For anyone who finds this rather depressing, Gina Arnold's Route 666: The Road to Nirvana (Picador pounds 9.99) is a fan's antidote. Arnold colours in the background to Azerrad's saga, filling in the pre-history of the underground that became an overground with stories of some of the great American punk bands who never made it in the way Nirvana did. At times Arnold is breathtakingly nave - 'Nirvana's being on the radio means my own values are winning; I'm no longer in the opposition' - and her bigoted 'disco sucks' mentality is a bore, but this is still a cohesive and valuable version of a largely untold story.

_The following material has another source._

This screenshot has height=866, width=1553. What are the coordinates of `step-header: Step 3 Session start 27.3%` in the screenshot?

No one could accuse the Pet Shop Boys of a 'disco sucks' mentality. Chris Heath's Pet Shop Boys vs America (Viking pounds 15.99) is an entertaining and unsparing memoir of the group's 1991 US concert tour, a bold but ultimately doomed attempt to convert the home of rock 'n' roll to their way of thinking. This is Heath's second book about the Pet Shop Boys, and he still can't resist the temptation to be bitchy about those not as firmly in tune with them as he is, but his fine ear for pop-star dialogue combines with Pennie Smith's classic rock-rebel photography to create as clear a picture as could be wished for of the seething mass of elegant contradictions that is the PSB on-the-road experience. There is not much here about what makes their music so great, but if you want to know which Pet Shop Boy obsesses about his socks being different lengths, this is the place to find out.

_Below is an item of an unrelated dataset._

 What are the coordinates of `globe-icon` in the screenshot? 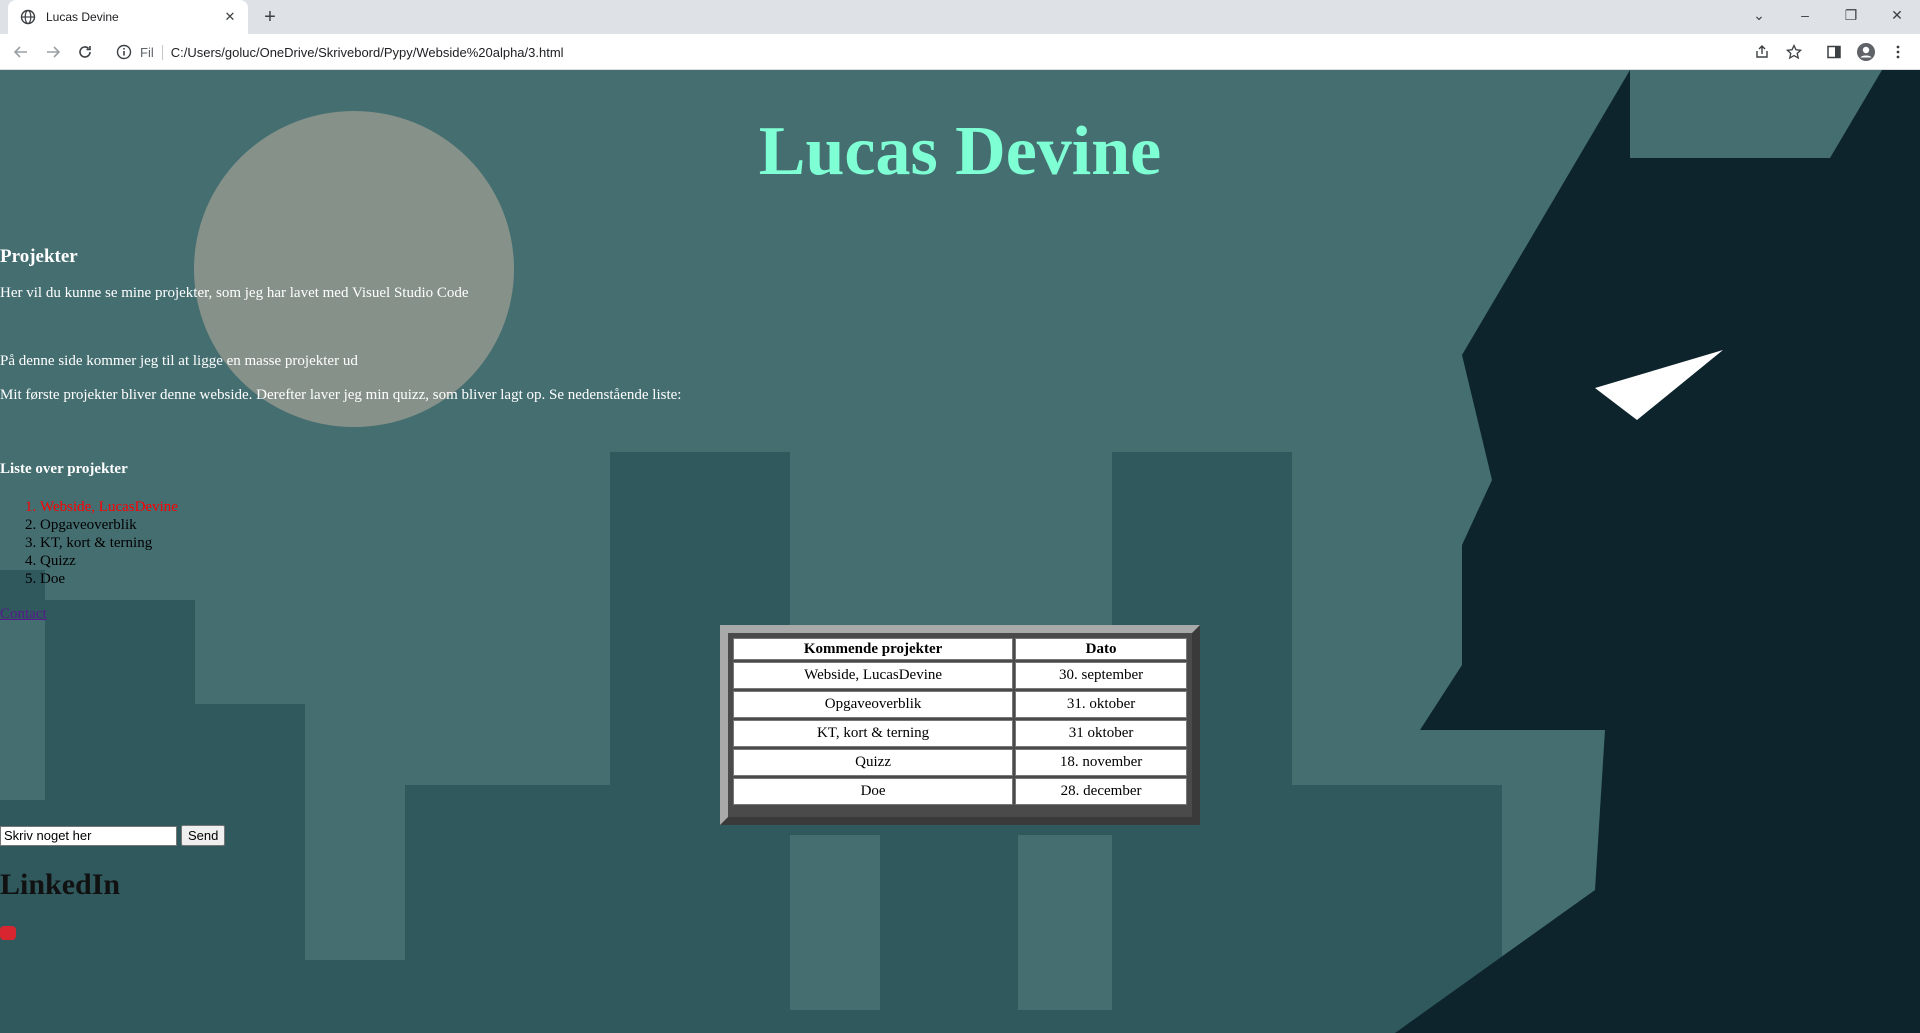 It's located at (28, 17).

Glaswegian photo- journalist Harry Benson got to go on tour with the Beatles in 1964 because they deemed another photographer 'too ugly'. His book The Beatles: In the Beginning (Mainstream pounds 14.99) is a suitably handsome series of intimate black-and-white portraits. The band are captured composing 'I Feel Fine' in their hotel room, posing with busts of Napoleon and enjoying a half-staged pillow-fight - 'They all seemed to take pleasure in hitting Paul'. Benson is not as good a writer as he is a photographer, but the text is at least as illuminating as the pictures. The four young men whose obsequiousness to Ed Sullivan is only matched by their fury when Cassius Clay turns out to be smarter than them are already far more interesting and complex characters than the lovable mop-tops of pre-drug legend.

Chet Flippo's Graceland: The Living Legacy of Elvis Presley (Mitchell Beazley pounds 19.99) looks at first glance like remainder-shop fodder, but is actually a strange and beautiful book. Some of Flippo's analysis is contentious, to say the least - 'Graceland stands for a Southern way of life, a certain value that was missing in pop culture . . . It stands for the superstar who stayed home amidst his friends and neighbours, who, in short, didn't get above his raising' - but the pictures tell a more powerful story. The crazed opulence of this King Tut's shrine is even more scary and imposing here than it is on a visit.

Peter Gammond's Oxford Companion to Popular Music (OUP pounds 12.95) is more inclined to see Elvis as the end rather than the beginning of its remit. Exhaustive and impressive scholarship on a century and a half of instruments and librettists is off-set by a funny, Fifties-newsreel attitude to anything more modern. 'It is often interesting,' deadpans the Top of the Pops entry, 'to listen to the sound of a full orchestra emerging from a quartet of jiving musicians.' And how could anyone give space to Jethro Tull but none to Black Sabbath?

Robert Walser's Running With The Devil: Power, Gender & Madness in Heavy Metal Music (Wesleyan University Press pounds 12.95) approaches its subject with none of the condescension you would expect from an assistant professor of music. In fact this is the fullest, wisest and most delightfully high-flown analysis of the most deeply loved and widely hated of all popular musics ever published.

Last, and scandalously still available only in importing bookshops, is Greg Tate's Flyboy in the Buttermilk (Simon & Schuster pounds 8.99). It is a rare collection of journalism that makes a successful transition into book form, but this wide-ranging selection of essays from the Village Voice staff writer does just that. Tate begins with music - George Clinton, Public Enemy, Miles Davis - and branches out every which way. His style is aptly described in Henry Louis Gates's introduction as 'teenage mutant b-boy cadence': like Lester Bangs with a whole new set of hang-ups.